I saw a face on television today that told a story. The face belonged to a woman named Kimberly, who stayed in New Orleans’ Lower Ninth Ward during Hurricane Katrina five years ago this weekend. She and her husband didn’t have a car and stayed behind with their families to ride out the storm, climbing to their attic as the flood waters rose and combing the city for days to find shelter and food. Two days before Katrina hit, Kimberly grabbed her camcorder and shot amateur video of her ordeal, catching the eye of a National Geographic producer who hired a film crew to follow her for months afterward. Kimberly is from an impoverished neighborhood, born to a drug-addicted “rockhead” mother and married to a former drug dealer and gang member. She is an aspiring rap artist and though she vowed never to return to the Ninth Ward in the days following the storm, she lives there now with the few of her neighbors that returned.

I saw a face in PEOPLE magazine last week that also told a story. This face is one I know well, and belongs to a woman who has been my friend for almost 15 years. She is a mother, a wife and a lawyer. Before Katrina she had no real ties to New Orleans. After Katrina, she committed her life’s work to representing the underrepresented and in doing so she met her husband, adopted the Crescent City as her home and married there under the lights of the French Quarter. I was there to see her and her fair city three years after the hurricane. I visited Lakefront, a community flooded by the breached levees. I took photographs of water lines above overpasses and houses that probably still haven’t been rebuilt. My friend had her daughter in Louisiana and, with her family, lives near a military base there.

I saw a face sitting next to me in a taxi last week, and this face told a story I’d never heard. As he drove me up Canal Street, from the French Quarter and around to Jackson Square, I listened to his Louisiana accent and saw the lines on his face. I never learned his name, but this man – in his late 60s – was born and raised in New Orleans. He remembered Hurricane Betsy and so he evacuated the day before the storm, per the orders given by the city and state. He left with his family and returned not long after Katrina, coming home only to a little wind damage, but luckily no flood waters. He couldn’t understand why so many people stayed, and further, he couldn’t fathom the “lack of self control” his fellow New Orleans residents exhibited in the days after. This man was ashamed of the fighting, the looting, the reaction of his people, but he never said a word about the action – or lack thereof – of the government. He was proud to be back in his city driving tourists around to see the sights that are still standing, that seemed never to be touched.

When I was in New Orleans last week, I watched the local news in the morning and again at night. There were stories after stories after stories featured on each channel about rebuilding. There were families with new Habitat homes. There were children preparing for a new school year in new schools. There were local politicians cutting ribbons on new businesses in different neighborhoods. There were very few pictures of flood waters, and even fewer pictures of the Superdome and the Convention Center.

My friends and I did the usual touristy stuff. We walked to the French Quarter and ate dinner. We rode the street car up St. Charles, saw Loyola and Tulane, and pointed out The Real World house. We lost money at Harrah’s, took pictures of the Mississippi from the Riverwalk and ate beignets under the shade at Café du Monde. We bought pralines and jewelry, took pictures of the mimes and the jazz musicians and brought home t-shirts to children. I met a friend for drinks in an up-and-coming section of town, and marveled at her historic Garden District home. All of us spent money. We met natives and transplants, asking them questions along the way. Some of them were tired of the questions – the same ones – about Katrina and whether or not they stayed.

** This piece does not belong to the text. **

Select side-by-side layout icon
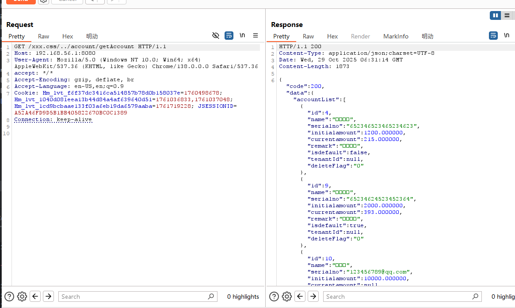The height and width of the screenshot is (308, 515). click(496, 15)
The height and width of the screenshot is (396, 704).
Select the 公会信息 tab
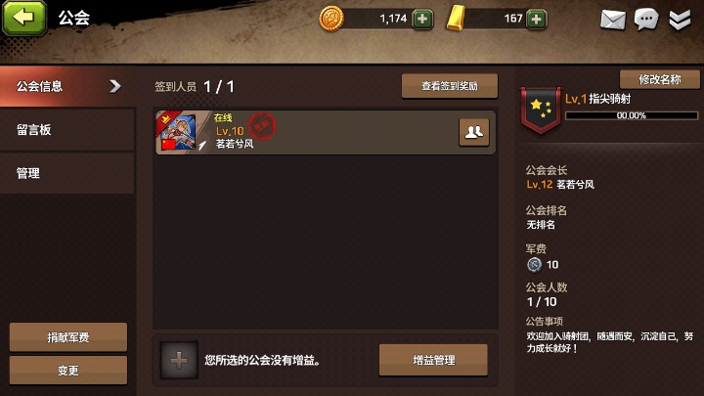67,86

Had their houses suffered damage? Did they live in the Ninth Ward? Did they know anyone who did? Or who had died? Some of them wanted to talk, and some of them just wanted to show off their town.

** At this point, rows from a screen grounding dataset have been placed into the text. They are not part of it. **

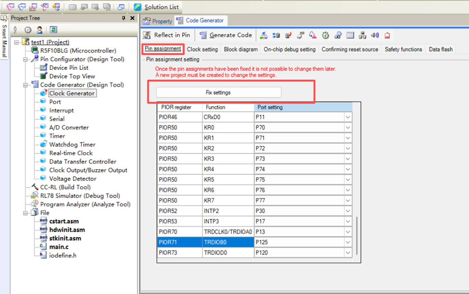Click the A-Z sort icon in Project Tree
The height and width of the screenshot is (294, 469).
point(15,30)
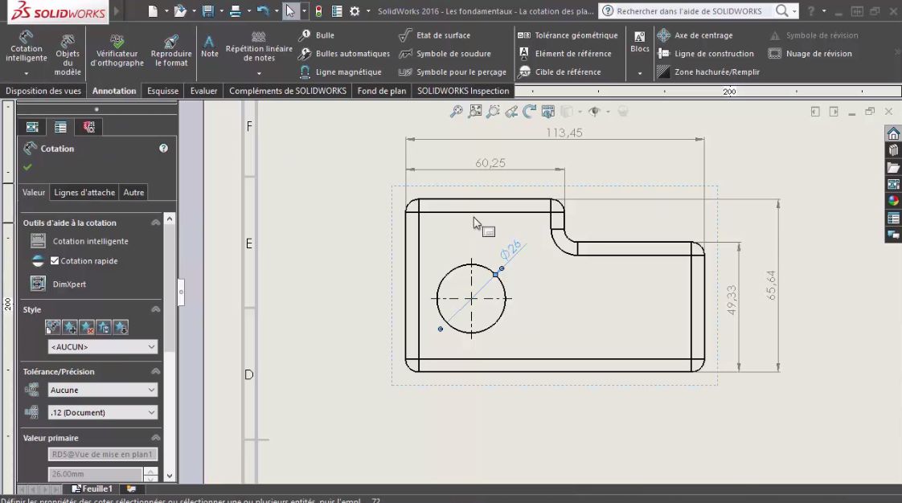Viewport: 902px width, 503px height.
Task: Open SOLIDWORKS Inspection
Action: click(x=462, y=91)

I have watched the documentaries, listened to the stories, seen my dear friend fight for the rights of the underprivileged and I am still shocked that a natural disaster could tear our country apart and expose it for what it really is. Five years later, 25 years later, doesn’t matter. I live in a small Southern town, I know what goes on here. You know it, too. As a really ignorant woman once said to me, there are the haves and the have-nots. She was a have, she told me. But she did pity those poor other people. Most of them.

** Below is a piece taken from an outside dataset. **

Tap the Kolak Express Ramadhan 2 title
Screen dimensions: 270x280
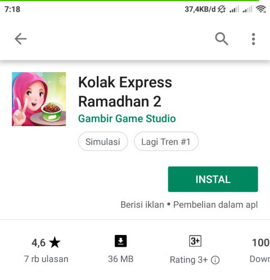coord(125,92)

It’s hard to say why, in the last ten years, these horrific things keep happening to us. Yes, to us, I believe. In the South, there are evangelical Christians who are recruiting young people in droves to their mega-churches with coffee shops and rock bands. It gives them comfort to know that their religion and faith in their God will carry them through whatever else is coming. Some people my age, myself included, find themselves past the quarter-life crisis and in the middle of their anxiety-fueled 30s, ever upwardly mobile. We compare ourselves to each other, watching as our neighbors’ houses get bigger, our friends’ cars get more expensive and our own credit card debt gets higher.

Somewhere along the way we have continued to miss the big picture. It isn’t necessarily about the power of religious belief. It definitely isn’t about our own small corners of our own small worlds. It’s about the faces we see every day, that could tell us a story if we listened. How very many of us have forgotten about Katrina victims until we were reminded on television? How many of us take our girls’ weekends to the beach and whine to our friends that our kitchen counters need replacing and that our waists just aren’t as small as they used to be?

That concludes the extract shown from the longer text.